NOS DISPARITIONS
     

NOS DISPARITIONS

Du plus loin que je me souvienne, j’ai toujours vu ma grand-mère se débattre avec le monde qui l’entoure,
tâtonner, se cogner contre les murs. Elle perd le chemin.
Regarde dans le vague espérant y discerner une silhouette ou la lueur rassurante d’une lampe.

Ma grand-mère Denise est aujourd’hui aveugle.

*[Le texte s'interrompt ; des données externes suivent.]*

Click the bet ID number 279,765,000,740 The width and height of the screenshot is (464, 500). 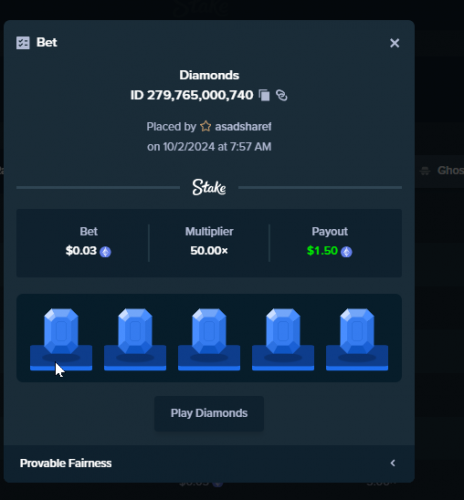[x=200, y=95]

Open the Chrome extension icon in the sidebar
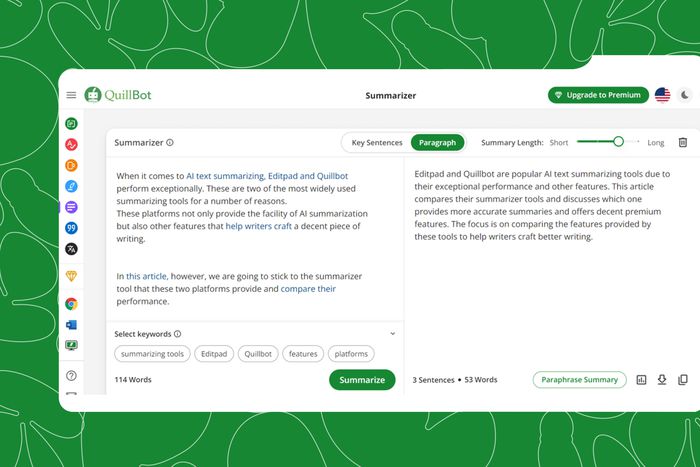(x=71, y=303)
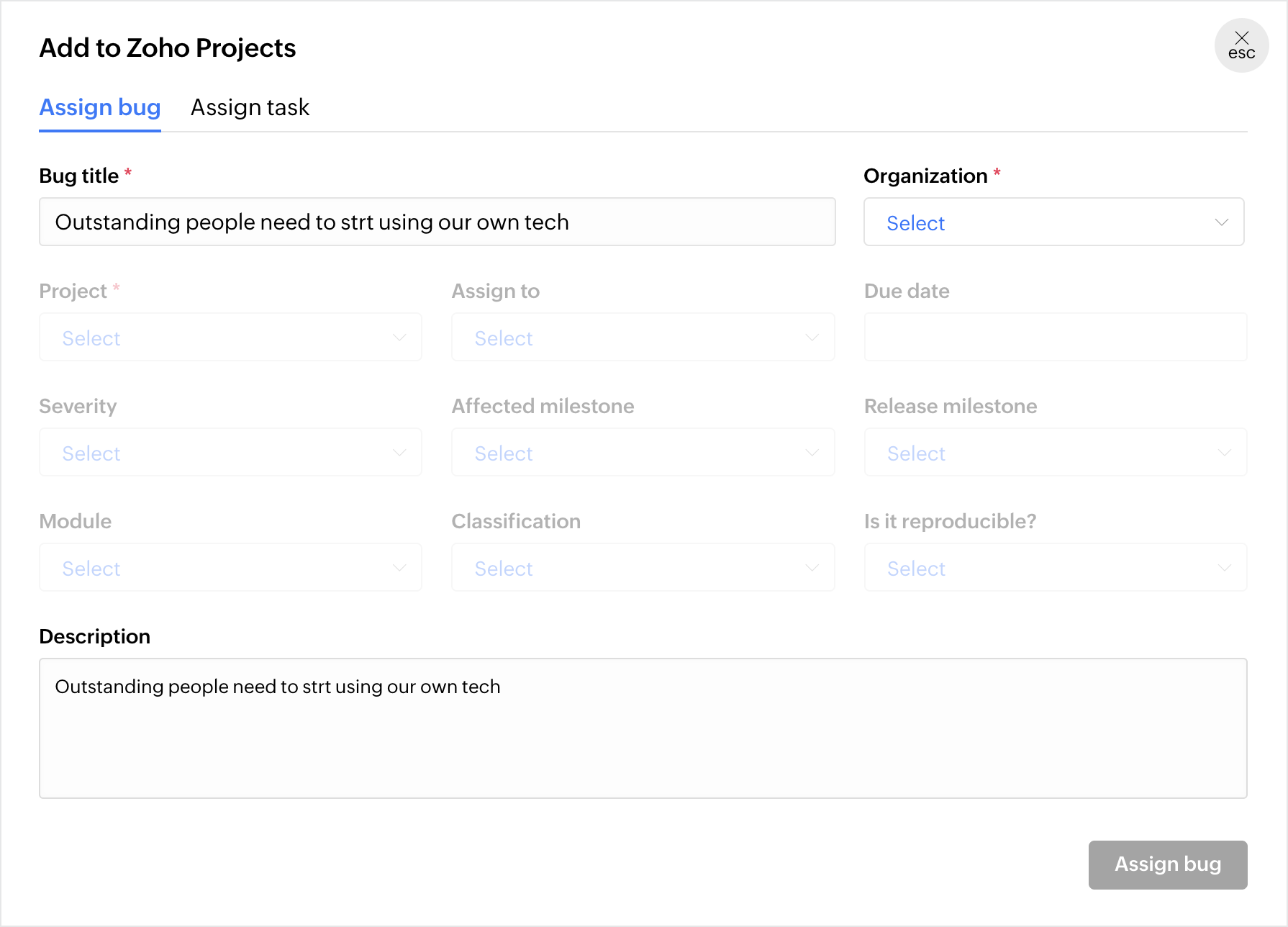The image size is (1288, 927).
Task: Click the Bug title text field
Action: (437, 222)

Atteinte d’une maladie depuis sa naissance, elle perd la vue à mesure que les années passent.
Son champ visuel se resserre, les formes du monde s’effritent et l’œil s’éteint dans la nuit.
Plongée dans le brouillard, sa cécité me ramène à la mienne, à celle de nous tous.
Nous qui cherchons un peu de lumière dans les crépuscules sans fin,nous qui avons la vue mais restons
aveugle devant tout.

Nous cherchons le lien, le sens, à la fois la direction et notre raison d’être, de la même façon que ma
grand-mère résiste quotidiennement à l’effacement de son monde et de sa propre disparition.
Quand notre reflet n’est plus visible à nos yeux, ne disparaît-on pas pour le reste du monde ?
Quand les sens nous abandonnent, comment garder intacte la sensation de notre être, plein et entier ?

Ou peut-être s’agit-il de ça, au fond, disparaître à soi pour accueillir ce monde, s’effacer pour exister,
disparaître dans la nuit et trouver la lumière dans l’autre, dans un ailleurs inespéré.